4. Call expressions parsing¶

To add semantics, the call expression parser will try to guess the nature of arguments by converting them into tokens. After givent some context, such tokens will be assembled to metadata, which is comprised of:

option assignment expressions and a description of left-side and value parts
standalone option expressions and a description of the underlying option
command operands and a their description

4.1. Parsing workflow¶

The Fig. 4.1 shows an overview of the different steps involved in call expression parsing. Those steps are grouped into higher-level steps (A, B, C).
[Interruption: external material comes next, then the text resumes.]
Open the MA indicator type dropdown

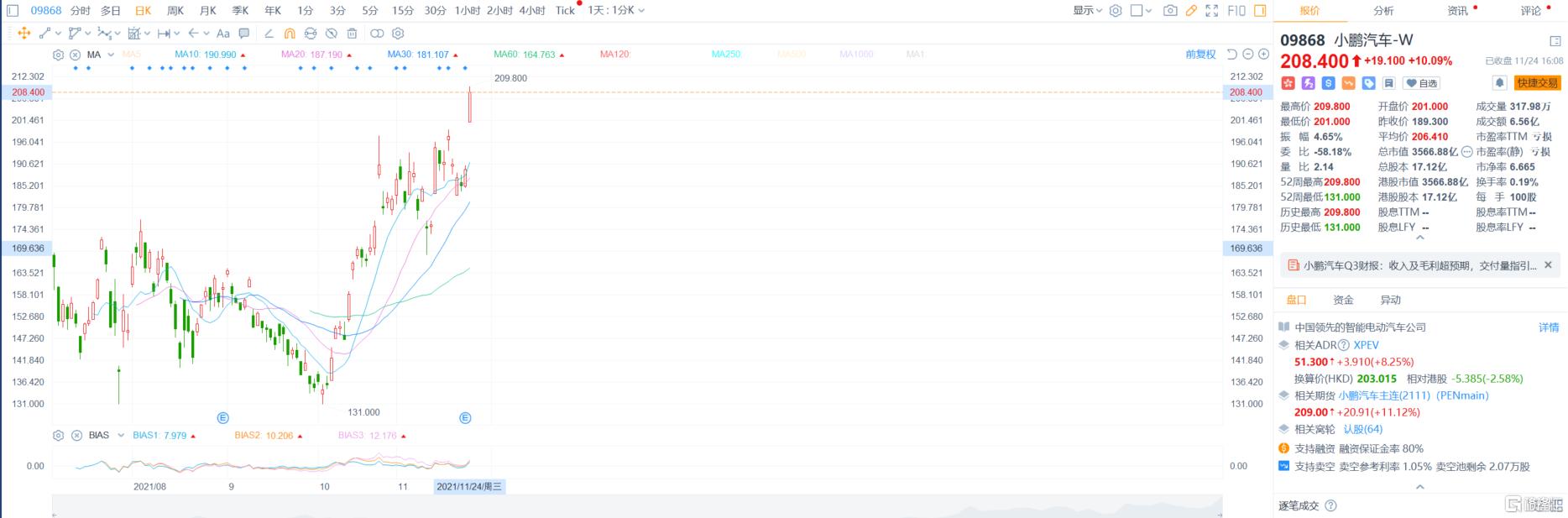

The core of call expression parsing is done in B through tokenization (see Section 4.2 for a better understanding on token typing). But some static bash analysis must be done upstream (A, see Section 3.4 for more details about this step). After parsing, the call expression must be assembled to form a metadata structure (C).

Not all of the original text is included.